→ **WORK TO COMPLETE**:
- A) Revise the VIX forum thread text, starting at the words "Don't know much" and stopping after "long share portfolio.", and swap "weird monster" for "strange beast".
- B) Pick up the forum thread on trading the VIX after its last sentence and keep it going.
— begin TEXT EXTRACT —
# VIX (Volatility Index) - Futures & Options



## Paul Ellis (9 November 2009)

How does one take a position on the VIX from Australia?  I guess the options are futures or options.  I checked out my CFD provider who has a VIX instrument but it is $250 a pip  (thats just for the mini contract).  I am looking at a much smaller position as a hedge.


----------



## cutz (9 November 2009)

Just set up an account with IB which will give you access to the futures and options.


----------



## wayneL (9 November 2009)

Paul Ellis said:


> How does one take a position on the VIX from Australia?  I guess the options are futures or options.  I checked out my CFD provider who has a VIX instrument but it is $250 a pip  (thats just for the mini contract).  I am looking at a much smaller position as a hedge.




$250 a tick (not pip) is the same as the futures contract.

Bear in mind that VIX futures or whatever will not reflect the cash VIX exactly. There is also a VIX ETN (ticker VXX) but that has it's own set of problems as well.

Unless you get your head around all the issues, just don't go there. There are better ways to hedge.


----------



## ginar (9 November 2009)

My CMC account has a vix future based cfd that you can trade for as low as 1 dollar a pip by the looks of it . Never actually traded it but it looks interesting .

cheers


----------



## wayneL (9 November 2009)

ginar said:


> My CMC account has a vix future based cfd that you can trade for as low as 1 dollar a *pip* by the looks of it . Never actually traded it but it looks interesting .
> 
> cheers




TICK!!!!!!!!!!!!!!!!!!!!!

It's tick!  Pips are for the forex heathen.


----------



## cutz (9 November 2009)

Paul Ellis said:


> How does one take a position on the VIX from Australia?  I guess the options are futures or options.  I checked out my CFD provider who has a VIX instrument but it is $250 a pip  (thats just for the mini contract).  I am looking at a much smaller position as a hedge.




Hey Paul,

What are you looking at hedging ?

Don't know much about trading the VIX but as WayneL alluded to it looks like some sort of weird monster.


----------



## Paul Ellis (10 November 2009)

thanks for the replies!

I am looking at VIX because I have no idea where markets will be in 1,2,3 or 4 years from now but I do know it will be more volatile than we are used to - hence my simplistic idea to go long VIX futures or call options.  As it has an inverse correlation with the S&P500, it seems like a natural hedge to a long share portfolio.

regarding pips/ticks - I have no idea but in my CFD platform for VIX futures (CFD) it says "Value of One Pip - $200" - maybe its a CFD thing?
— end TEXT EXTRACT —
— begin DATA EXCERPT —
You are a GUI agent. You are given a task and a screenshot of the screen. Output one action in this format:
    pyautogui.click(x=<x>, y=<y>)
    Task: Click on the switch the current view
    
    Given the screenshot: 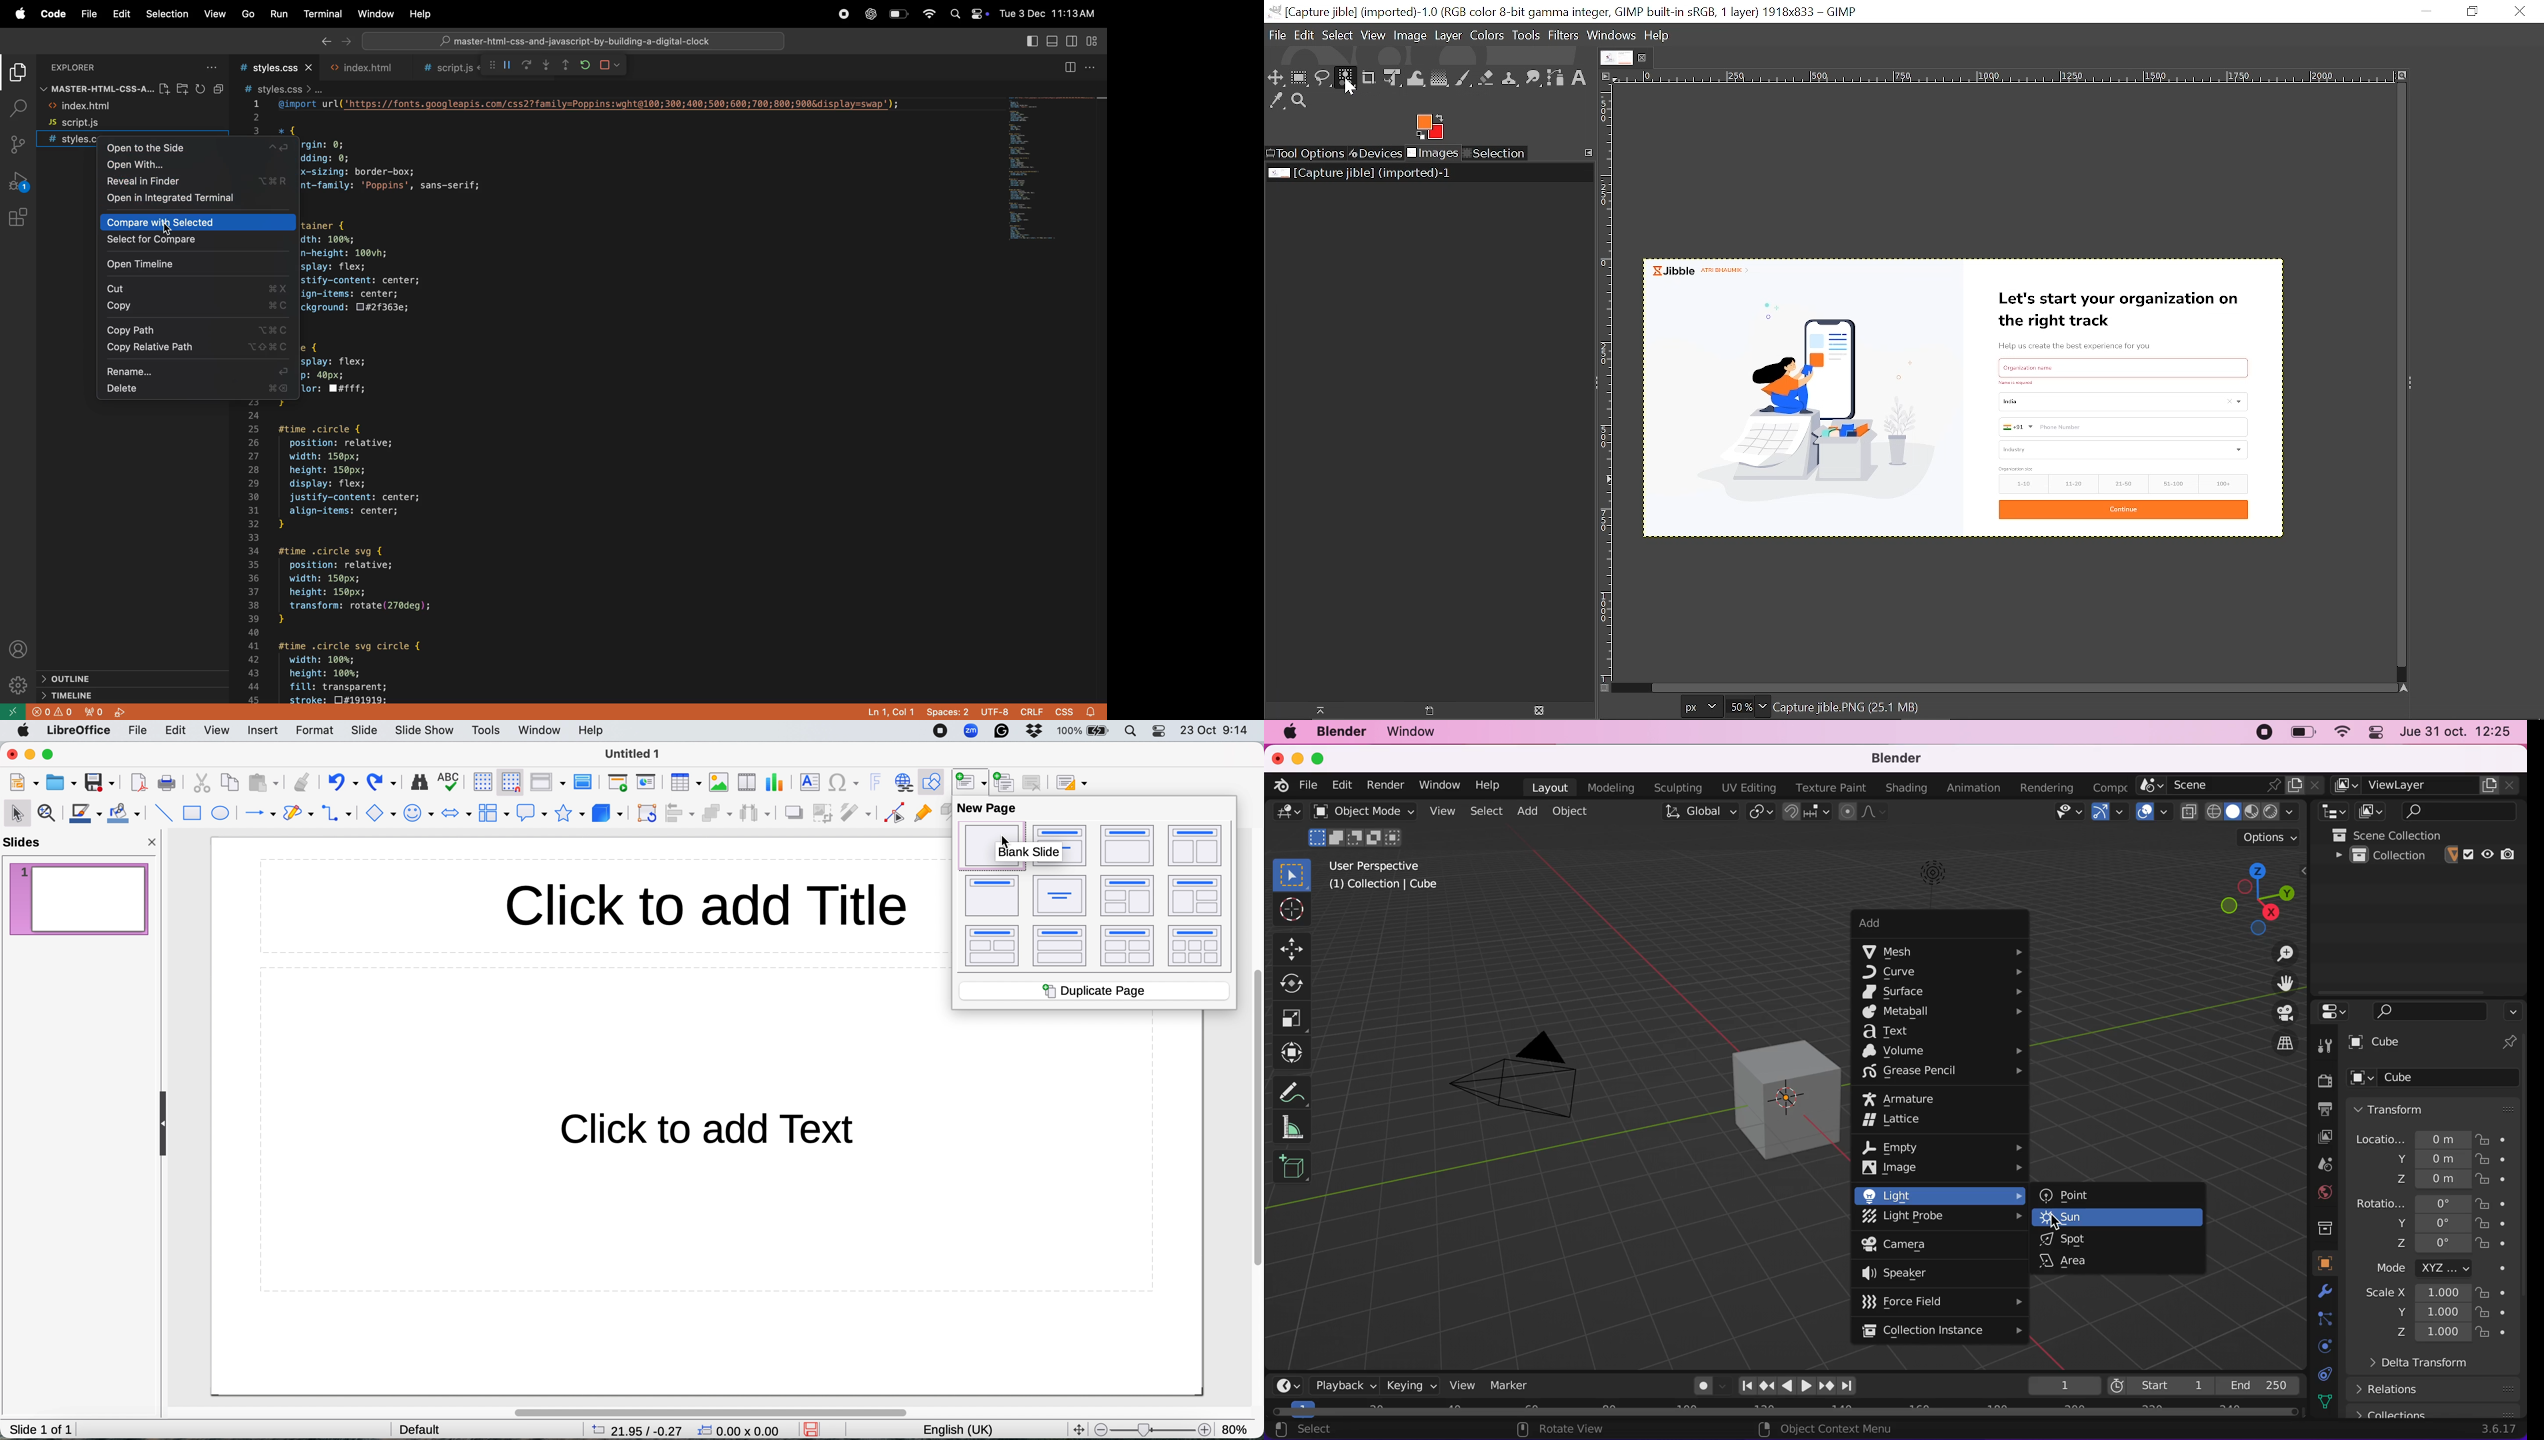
— end DATA EXCERPT —
→ **EXERCISE RESULTS**:
- A)
Don't know much about trading the VIX but as WayneL alluded to it looks like some sort of strange beast.


----------



## Paul Ellis (10 November 2009)

thanks for the replies!

I am looking at VIX because I have no idea where markets will be in 1,2,3 or 4 years from now but I do know it will be more volatile than we are used to - hence my simplistic idea to go long VIX futures or call options.  As it has an inverse correlation with the S&P500, it seems like a natural hedge to a long share portfolio.

- B)
----------



## Grinder (10 November 2009)

I'd stay well away from the VIX, all is not what it seems.


----------



## DB008 (10 November 2009)

CWA do Warrants on the VIX among other things. Have a look. But, they put a premium into their products. So, you might get something moving in your favour, but still be at break even.

http://www.cwa.net.au/public/index.php


http://www.cwa.net.au/public/pages.php?id=103


----------



## MRC & Co (9 April 2010)

Anybody got any opinion on what the current low VIX reading means (I know what it means), but i.e. are traders getting complacant?  Perhaps some volatility to come (could it be used as a contrarian indicator?), or is the VIX generally a better 'prediction tool'?  

I don't follow the VIX closely enough, which is why I'm asking for those who genuinely use the VIX to help make their trading decisions.

I remember WayneL used to watch the VIX closely for an indication, but thought he said it's not he same as it used to be?  Has it gone far enough though to become contrarian?


----------



## Grinder (9 April 2010)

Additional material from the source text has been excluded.